My work on the Bionic Eye, including the development of this new low vision tool, then led me to an opportunity to work in industry in the USA. Between 2017 and 2019, I was the Director of Clinical and Regulatory Affairs for Bionic Eye Technologies, a start up company from Harvard and Cornell Universities.
The bionic eye work in Australia continues today under the lead of Associate Professor Penny Allen, who has been the surgeon and Surgical Lead on the project since inception.
To date, 7 people in Victoria have had a bionic eye implant, and we thank them from the bottom of our hearts for contributing to the scientific development.
My next grants from Retina Australia came in 2021, when I was lucky enough to receive two!
One I led, which was a study looking at sensory substation devices, which use audio or tactile cues to help with navigation and mobility. This program is ongoing, and is part of a PhD study by Rui Jin.
We are very excited about this work, as we are collaborating with physiotherapists and biomotion experts, using high technology tools to measure the gracefulness of navigation with devices. Since the RA grant, we have been successful in attracting industry clinical trials to the University, and have been able to assess several new devices.
The other 2021 grant was led by Associated Professor Heather Mack, and we were able to complete the largest survey of the knowledge and perspectives of people with IRD on gene therapy. This survey, with nearly 700 respondents, was published in a highly prestigious journal called Nature Gene Therapy in early 2023. We have just finished the followup phase of this study, where we have interviewed almost 600 people overseas with the same questions. We will shortly publish the findings of this study, and we will be able to compare how people feel about gene therapy in Australia with overseas views.
Why are organisations like Retina Australia important for the work you do?
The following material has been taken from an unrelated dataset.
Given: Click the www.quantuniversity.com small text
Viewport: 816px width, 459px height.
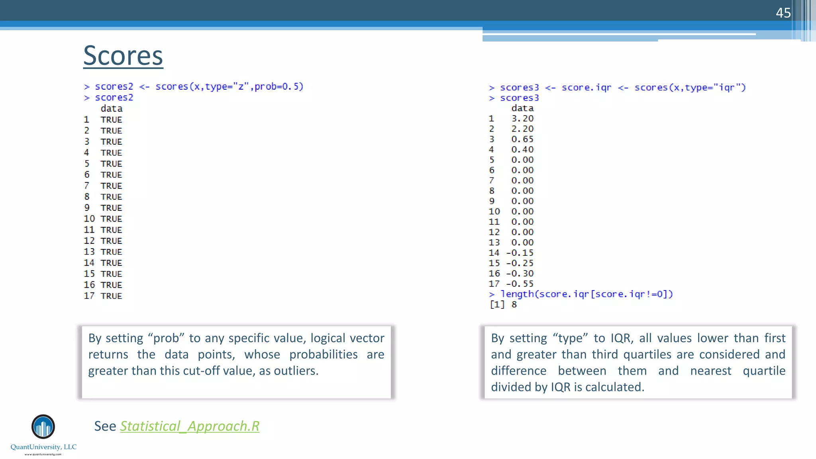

Retina Australia is incredibly important to our research team. In addition to being an amazing source of lived experience wisdom for us, the executive and members of Retina Australia have directly contributed research ideas and, of course, their time for both in-person clinical visits and surveys over the phone or on-line. I really enjoy my interactions with Retina Australia, including webinars and conferences, and thank all the members for their assistance in our work.
Why did you choose to undertake research in the Inherited Retinal Disease space?
Both of my brothers had vision problems when I was young. My older brother suffered a brain injury at birth and lost all sight, whilst my younger brother had a relatively-easy-to-treat condition, which just needed a simple surgery and glasses. I became very interested in vision, and passionate about finding treatments for vision loss. Hopefully, I’m on my path to doing just that!
What did receiving a grant from Retina Australia mean for you personally and has it had any “spinoffs” for others in the research field.
The Retina Australia grants have dual meaning for me.
Firstly, the funding is incredibly valuable for projects that may be too early for government support, to help us prove our exciting and novel ideas.
Secondly, the fact that the funds come from an organisation that really understands IRDs, with an outstanding scientific advisory committee, gives us confidence that the work we are doing is important to people with IRDs. We always welcome feedback from members of Retina Australia, and suggestions on what areas would be of benefit to them in the research space. We look forward to continuing to work with Retina Australia as we build our clinical registry (called VENTURE, through Centre for Eye Research Australia and then University of Melbourne) and conduct industry-sponsored clinical treatment trials.
Happy 40th Anniversary Retina Australia!